When we first came to English Camp, I noticed the spinning wheel and decided I had to learn how to use it. Several months later I impress people with my spinning skills. I learned the story of the weasel which sits beside it. People love hearing about “Pop Goes the Weasel” as they watch it spin. Because these items are fragile, kids aren’t allowed to touch them.
We also have a Danish loom that is over 300 years old. Although I have looked at it, I have no idea how to string it or use it. By the time I figured it out, it would be time to leave. But people still look at it and ask about it. I wanted to find a way to introduce people to weaving without using the historic loom.
After some research, I discovered hand looms. These are small wooden looms with nails on them that you hold in your hand. They are simple to use and easy to explain to children. We could make some and have them available for kids (and adults) to use. They couldn’t spin or use the weasel, but they could make a simple weaving project.
Moving away from historical accuracy, I bought two “Loopers and Looms” kits from Walmart.com.

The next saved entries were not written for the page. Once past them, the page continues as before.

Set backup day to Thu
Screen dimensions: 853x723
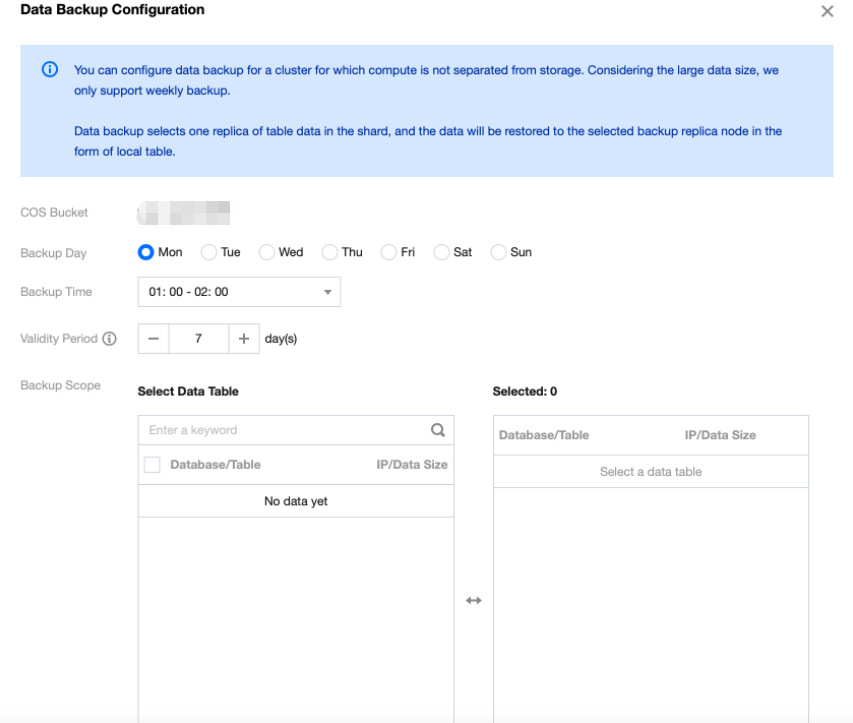coord(330,253)
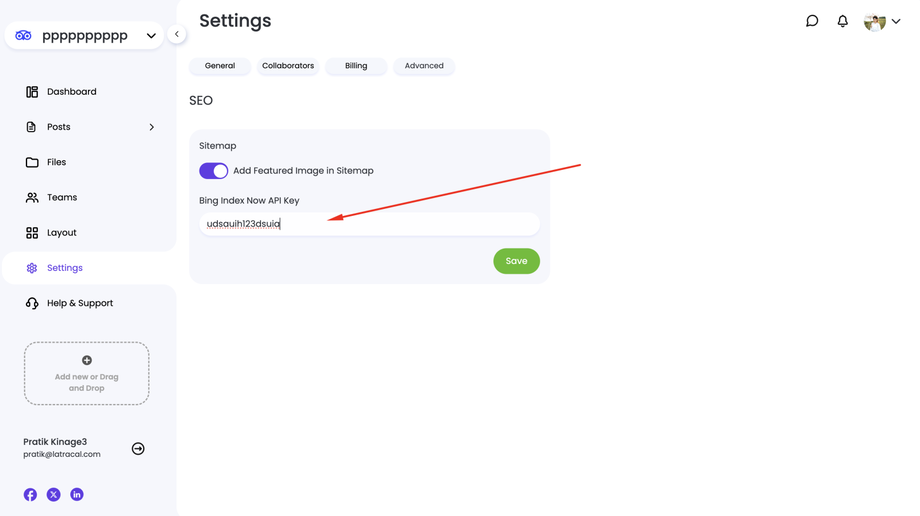The image size is (920, 516).
Task: Open the General settings tab
Action: click(x=220, y=66)
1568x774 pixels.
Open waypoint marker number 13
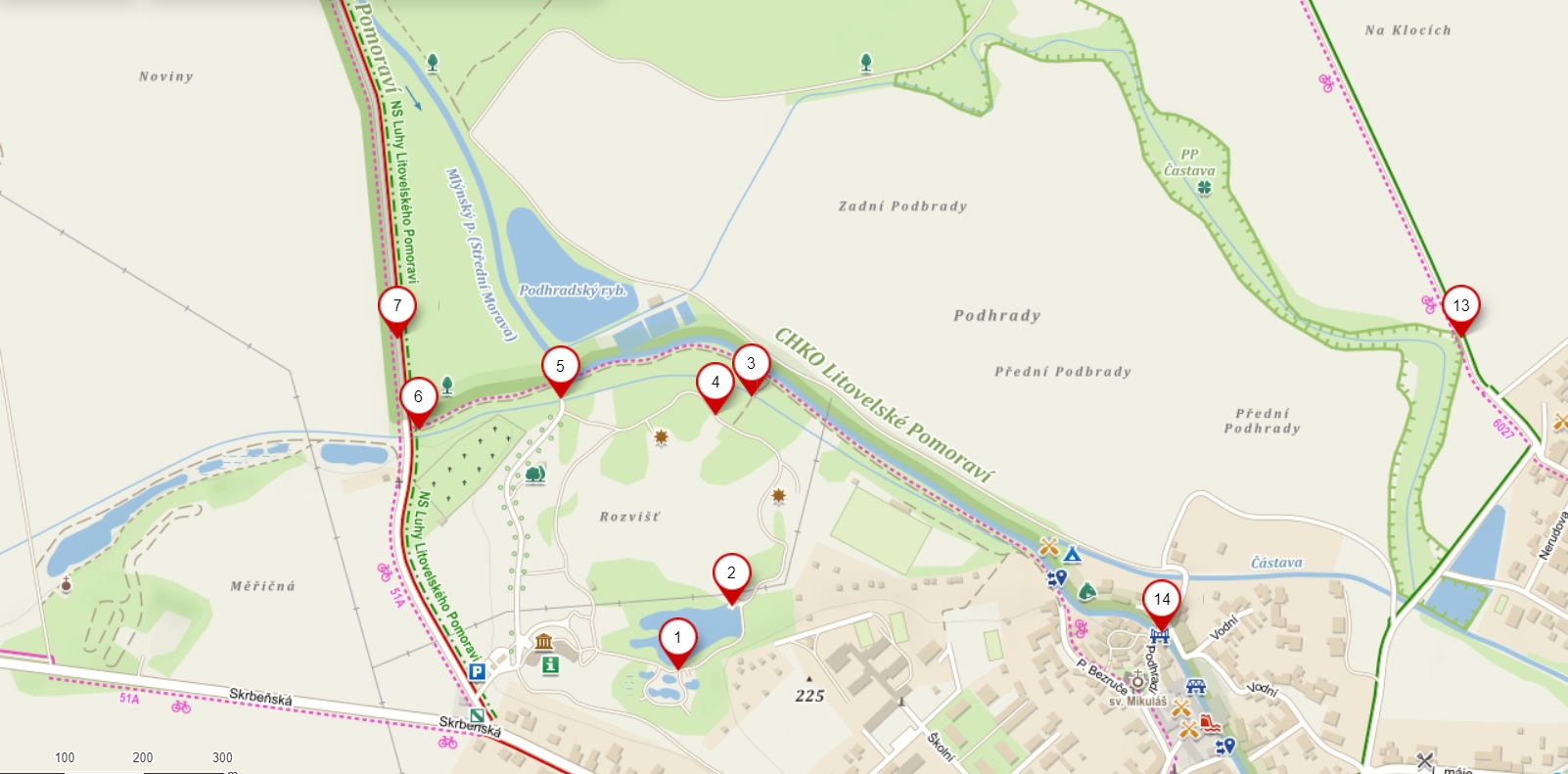click(1460, 310)
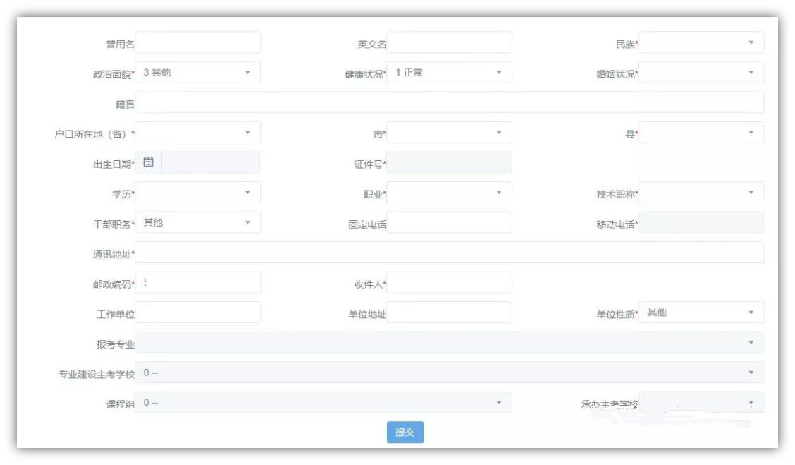Viewport: 795px width, 465px height.
Task: Open the 报考专业 dropdown
Action: [449, 343]
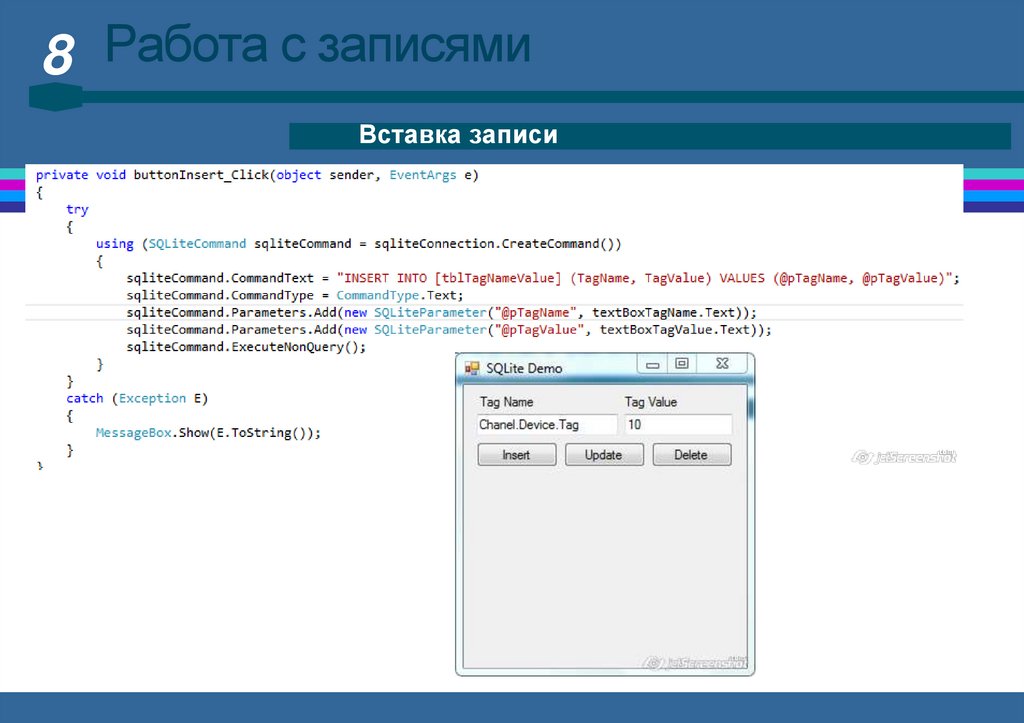Screen dimensions: 1024x723
Task: Focus the Tag Name field containing Chanel.Device.Tag
Action: (546, 425)
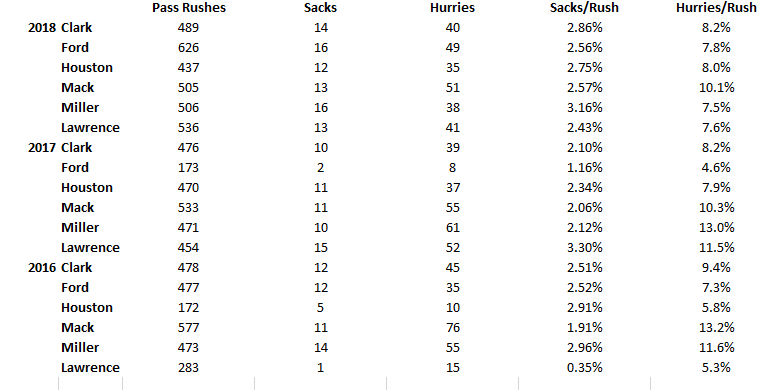Select 2017 Mack pass rushes 533

click(189, 208)
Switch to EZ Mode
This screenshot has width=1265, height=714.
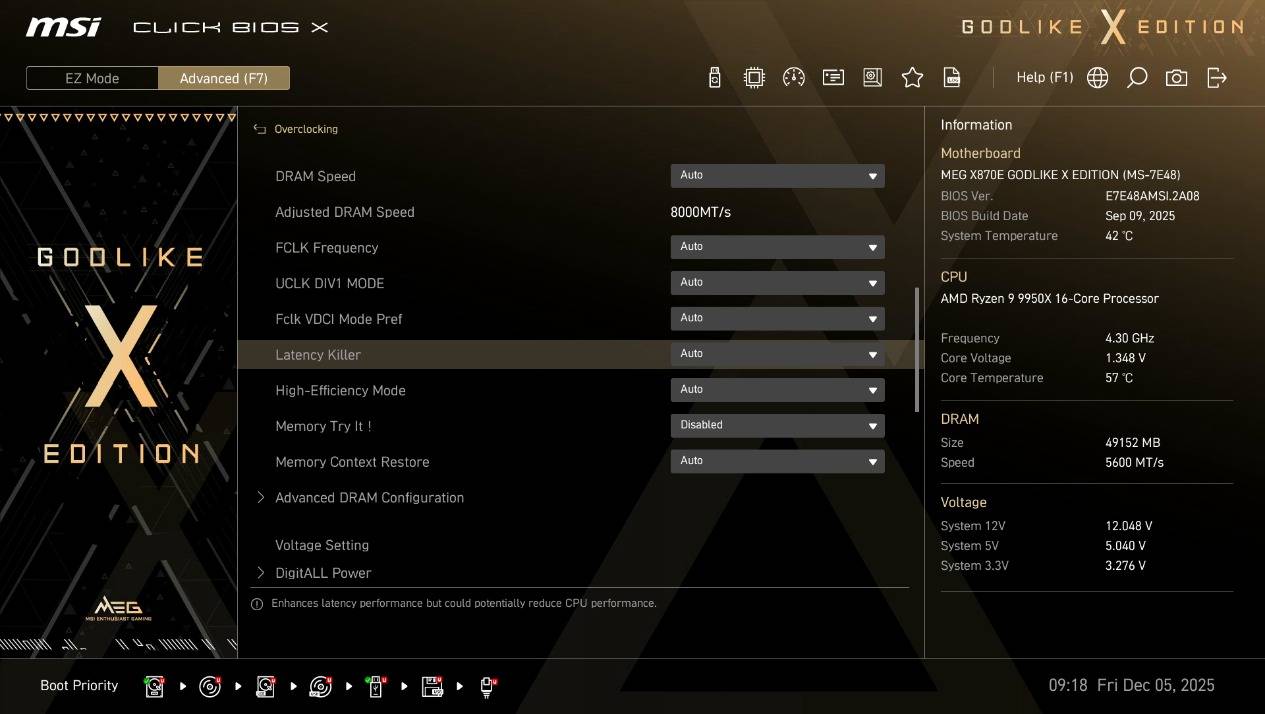coord(92,78)

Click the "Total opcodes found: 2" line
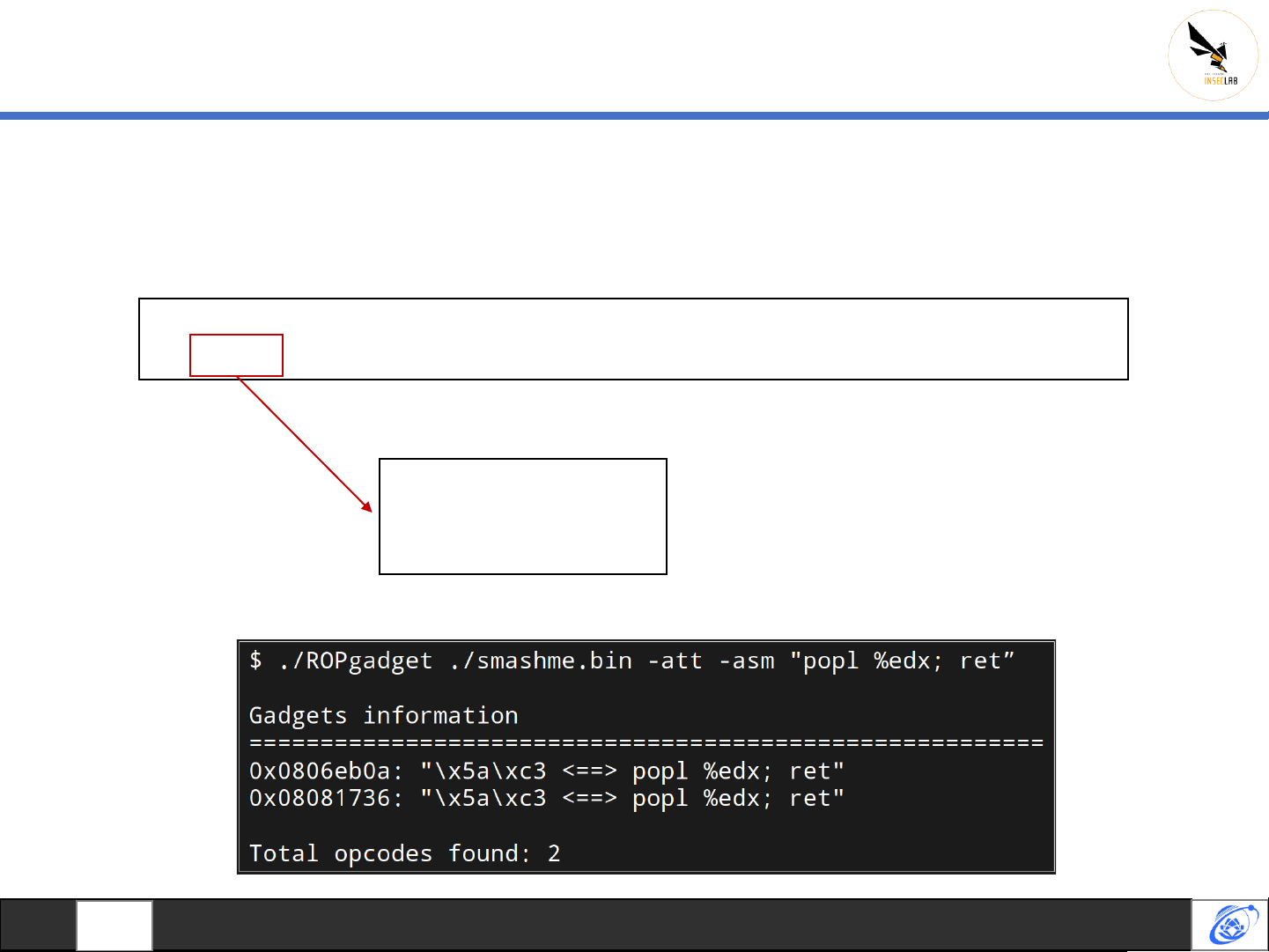coord(404,852)
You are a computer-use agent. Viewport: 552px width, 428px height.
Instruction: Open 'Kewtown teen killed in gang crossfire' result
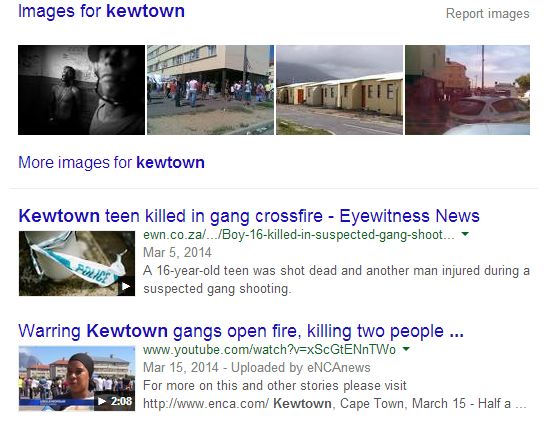pos(249,216)
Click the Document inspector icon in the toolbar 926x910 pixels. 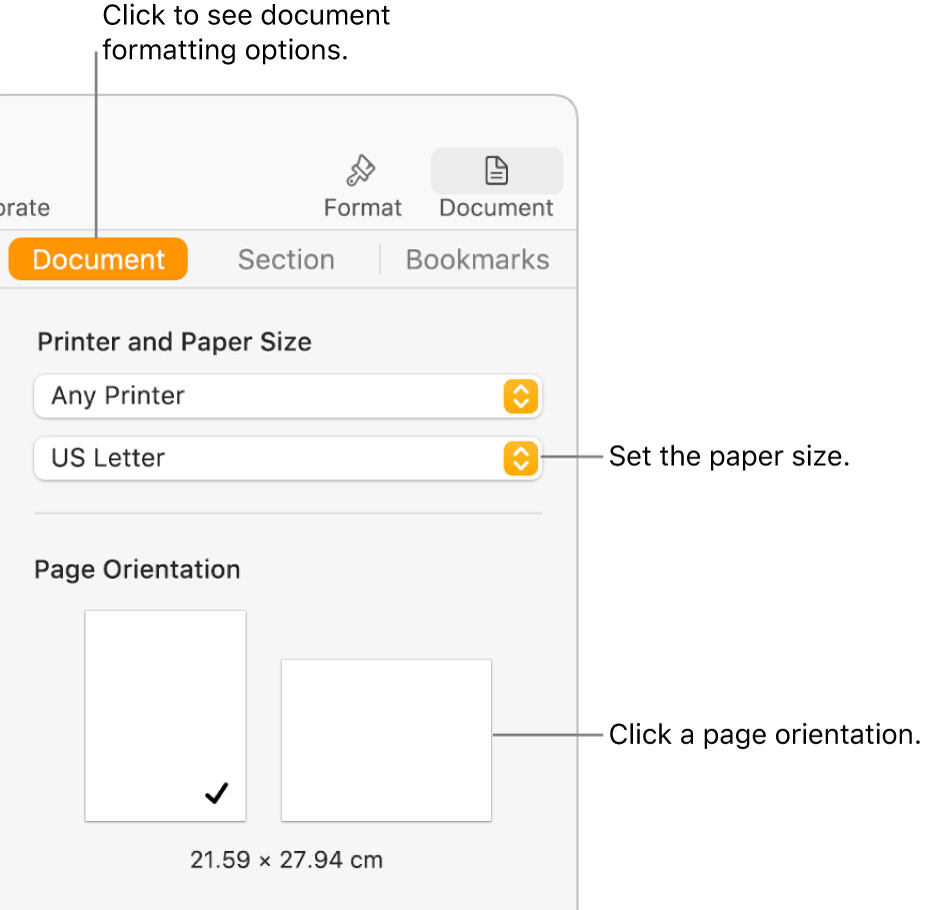(x=496, y=170)
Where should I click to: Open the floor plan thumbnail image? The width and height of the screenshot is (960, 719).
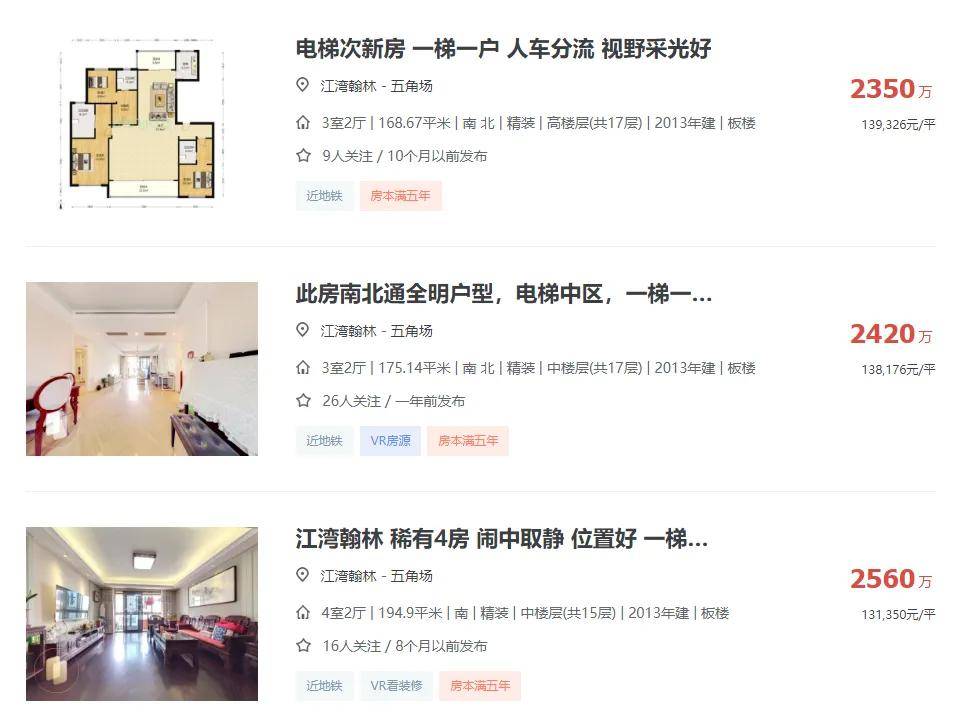pyautogui.click(x=142, y=124)
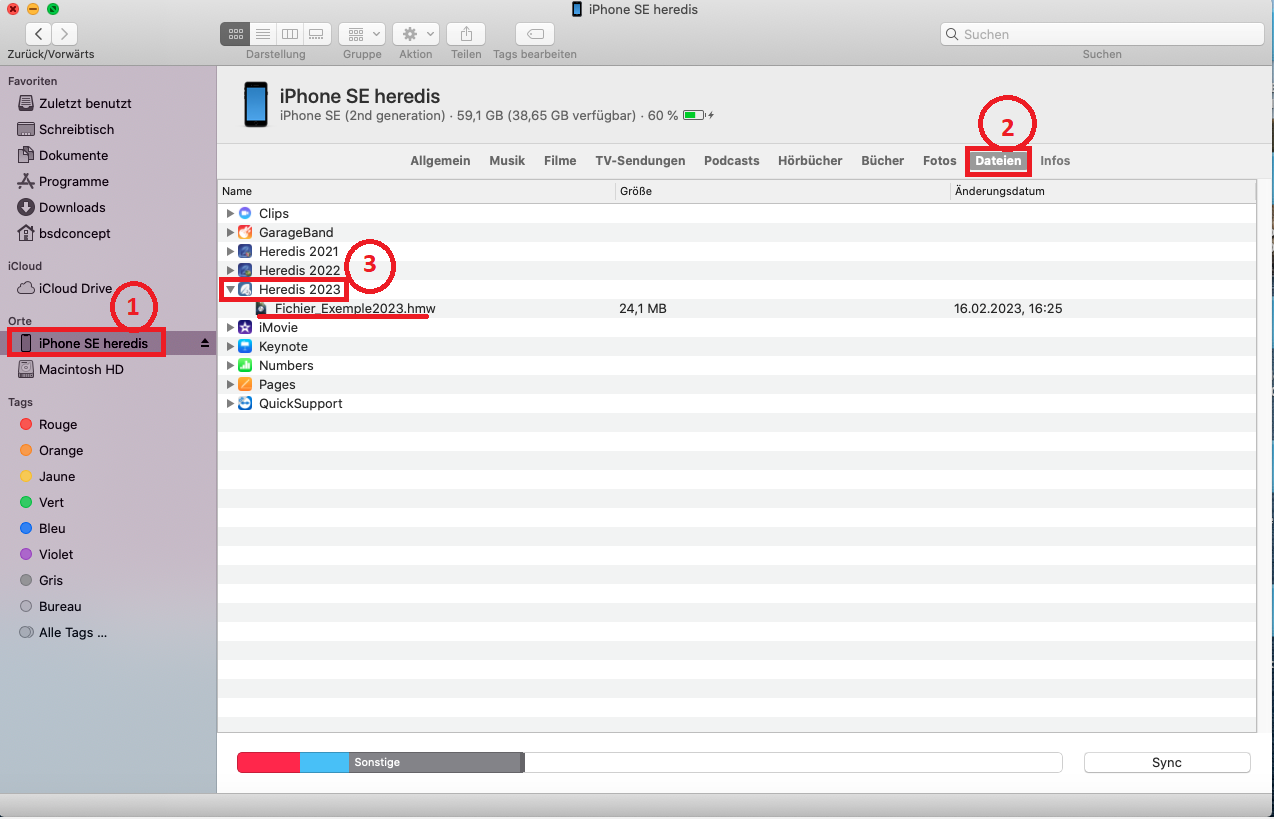Image resolution: width=1274 pixels, height=819 pixels.
Task: Click the Share (Teilen) toolbar icon
Action: tap(466, 34)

These are similar to the potholder looms I used when I was a kid except today they are made out of plastic. Each kit comes with five looms and hundreds of polyester loops.
As soon as Val saw them, she adopted them as her thing to do during our Living History time on Saturdays. She loved making potholders when she was a kid, and her enthusiasm is contagious. We spread a blanket out on the ground and put the looms and loops on it. Then we wait. Before too long a kid (or teenager or adult) will come over and ask if they can use them. We show them how to get started and then let them work, giving instruction as needed.
We are amazed at the number of kids and adults who have made potholders this summer. It takes at least an hour to make one, but every week we have about ten people who sit down and work until they have a finished, woven potholder. While they work we can tell them about spinning, weaving, and taking care of clothing in the 1800’s. Everyone who completes one is very pleased with themselves. Being able to take something home makes the visit more enjoyable and we know they will remember their visit to English Camp.
By the 1860’s (our time period) people were buying cloth made in mills. Going to the general store and buying yards of fabric made life much easier. Women continued to spin to make yarn for knitting but gradually weaving faded as a necessity and became a hobby. By weaving a simple potholder, people are introduced to the art of weaving and reminded of how different life used to be. I am pleased that we are weaving them into the story of English Camp and connecting them to the national parks.